После 1821 года симпатия Александра I к Николаю Николаевичу стала убывать. К российскому императору стали поступать сведения о появлении в стране неких тайных революционных обществ, причем Раевский назывался одним из их идейных вождей. Данные доносы были беспочвенны, однако недоверие царя к сторонящемуся политики генералу росло. Особенно остро нерасположение государя к своей персоне Николай Николаевич почувствовал в ходе высочайшего смотра его четвертого корпуса, проведенного осенью 1824, в результате чего через пару месяцев подал прошение об отставке.

Следующий год стал в жизни генерала самым печальным. Сначала скончалась его матушка, а затем в декабре произошло восстание декабристов, явившееся для Николая Николаевича полной неожиданностью. Никаких организационных и идейных связей с участниками произошедших событий Раевский не имел, однако, известно, что мятежники хотели видеть его в составе временного российского правительства. Для самого же полководца стало ударом известие о привлечении к следствию его сыновей. А вскоре пришли новости об аресте других близких людей — зятьёв Михаила Орлова и Сергея Волконского и единоутробного брата Василия Давыдова. Впоследствии дети Раевского были оправданы, а вот остальных родственников генерала выслали из столицы. В конце 1826 года Николай Николаевич навсегда распрощался и с горячо любимой им дочкой Марией, отправившейся к мужу в Сибирь. Она писала: «С отцом мы простились молча. Он благословил меня и отвернулся не в силах выговорить ни слова…». Около двух лет Раевский не отвечал на ее послания, хотя многократно их перечитывал. И лишь после смерти своего внука генерал возобновил переписку. К слову, через Марию Николаевну к генералу обращались жены других сибирских изгнанников, и Раевский оказывал им всяческую поддержку.
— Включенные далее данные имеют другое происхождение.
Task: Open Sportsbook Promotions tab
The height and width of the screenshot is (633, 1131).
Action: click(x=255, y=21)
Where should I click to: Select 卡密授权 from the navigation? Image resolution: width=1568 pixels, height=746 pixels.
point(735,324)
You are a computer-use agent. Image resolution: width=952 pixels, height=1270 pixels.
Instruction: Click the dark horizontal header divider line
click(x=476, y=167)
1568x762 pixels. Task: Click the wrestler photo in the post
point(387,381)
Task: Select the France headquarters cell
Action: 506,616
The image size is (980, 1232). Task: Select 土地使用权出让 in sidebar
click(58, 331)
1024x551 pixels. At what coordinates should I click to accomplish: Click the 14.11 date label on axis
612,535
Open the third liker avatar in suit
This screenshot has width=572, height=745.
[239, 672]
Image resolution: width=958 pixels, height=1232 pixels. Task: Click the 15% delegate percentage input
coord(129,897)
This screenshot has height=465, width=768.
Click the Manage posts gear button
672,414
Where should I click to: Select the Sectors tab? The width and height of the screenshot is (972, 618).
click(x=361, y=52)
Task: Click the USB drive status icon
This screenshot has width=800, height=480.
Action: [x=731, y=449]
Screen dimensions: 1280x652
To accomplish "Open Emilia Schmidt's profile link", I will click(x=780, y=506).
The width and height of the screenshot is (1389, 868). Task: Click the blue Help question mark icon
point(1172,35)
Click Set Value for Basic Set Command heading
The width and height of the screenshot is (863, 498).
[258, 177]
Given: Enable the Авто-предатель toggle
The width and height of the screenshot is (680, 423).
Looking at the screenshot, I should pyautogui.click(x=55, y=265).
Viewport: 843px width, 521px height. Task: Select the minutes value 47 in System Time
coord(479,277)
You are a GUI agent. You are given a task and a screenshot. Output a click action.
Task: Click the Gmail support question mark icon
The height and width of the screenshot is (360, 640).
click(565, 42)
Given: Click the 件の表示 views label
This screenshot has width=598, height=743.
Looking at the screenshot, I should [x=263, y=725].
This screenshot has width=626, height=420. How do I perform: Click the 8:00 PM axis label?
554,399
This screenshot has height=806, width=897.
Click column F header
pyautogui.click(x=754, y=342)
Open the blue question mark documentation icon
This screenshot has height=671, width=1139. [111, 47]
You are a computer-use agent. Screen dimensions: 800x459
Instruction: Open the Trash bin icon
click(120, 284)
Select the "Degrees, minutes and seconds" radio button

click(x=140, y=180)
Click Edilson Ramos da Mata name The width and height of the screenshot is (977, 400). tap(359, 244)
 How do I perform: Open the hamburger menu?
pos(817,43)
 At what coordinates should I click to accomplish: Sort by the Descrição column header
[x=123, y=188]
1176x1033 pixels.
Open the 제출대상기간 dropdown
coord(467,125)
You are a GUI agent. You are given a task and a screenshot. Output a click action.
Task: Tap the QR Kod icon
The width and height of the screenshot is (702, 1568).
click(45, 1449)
Следующие два года Николай Николаевич провел в семейных заботах. В связи с угрозой новой войны с Турцией полководец предпринял попытку возвратиться на службу, надеясь, что опыт его пригодится армии. Однако Николаю I в январе 1828 отправил Раевскому вежливый отказ. А в феврале 1829 генерал прибыл Санкт-Петербург с целью просить за сына Александра, получившего запрет на проживание в обеих столицах России. По дороге домой Николай Николаевич внезапно почувствовал себя худо. Последние дни жизни не дали ему умиротворения. Сильные боли от старых болезней, отсутствие рядом горячо любимой им дочери, мысли о том, что он оставляет неустроенные дела (родные Волконского передали ему поместья декабриста, навесив вместе с тем свыше трехсот тысяч рублей долга) — все это лишало полководца покоя. Умер Николай Раевский 16 сентября 1829 и был похоронен в родовом имении Разумовка. Ему было всего пятьдесят восемь лет.